Purpose: The purpose of this study is to evaluate the efficacy of mesenchymal stem cell (MSC) isolation by the magnetic-activated cell sorting (MACS) method in tendon tissue-derived cells compared to the colony picking method for isolation of MSCs by picking colony-forming cells. Materials and Methods: Human tendon-derived cells were isolated by enzyme digestion using normal tendon tissues from three donors. We used the magnetic kit and well-known MSC markers (CD90 or CD105) to isolate MSCs in tendon-derived cells using MACS. Cloning cylinders were used to isolate colony-forming cells having MSC characteristics in tendon-derived cells.
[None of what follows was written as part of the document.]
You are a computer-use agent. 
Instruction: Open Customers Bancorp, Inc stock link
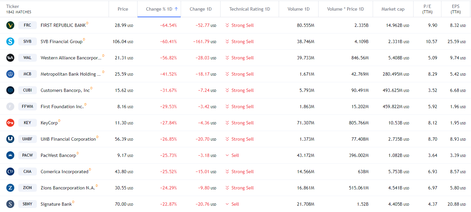pos(65,90)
Colony-forming unit-fibroblast (CFU-F) assay was used to evaluate the self-renewal capacity of cells isolated using the colony picking method or MACS. For comparison of differentiation potentials into osteogenic or adipogenic lineage between two groups, alizarin red S and oil red O staining were performed at 14 days after induction of differentiation in vitro. Results: Flow cytometry results showed that early passage tendon-derived cells expressed CD44 in 99.13%, CD90 in 56.51%, and CD105 in 86.19%. In the CFU-F assay, CD90+ or CD105+ cells isolated with MACS showed larger colony formation in size than cells isolated using the colony picking method. We also observed that CD90+ or CD105+ cells were constantly differentiated into both osteogenic and adipogenic lineages in cells from all donors, whereas cells isolated using the colony picking method were heterogeneous in differentiation potentials to the osteogenic and adipogenic lineages. Conclusion: CD90+ or CD105+ cells isolated using MACS showed superior MSC characteristics in the self-renewal and multi-differentiation capacities compared with cells isolated using the colony picking method.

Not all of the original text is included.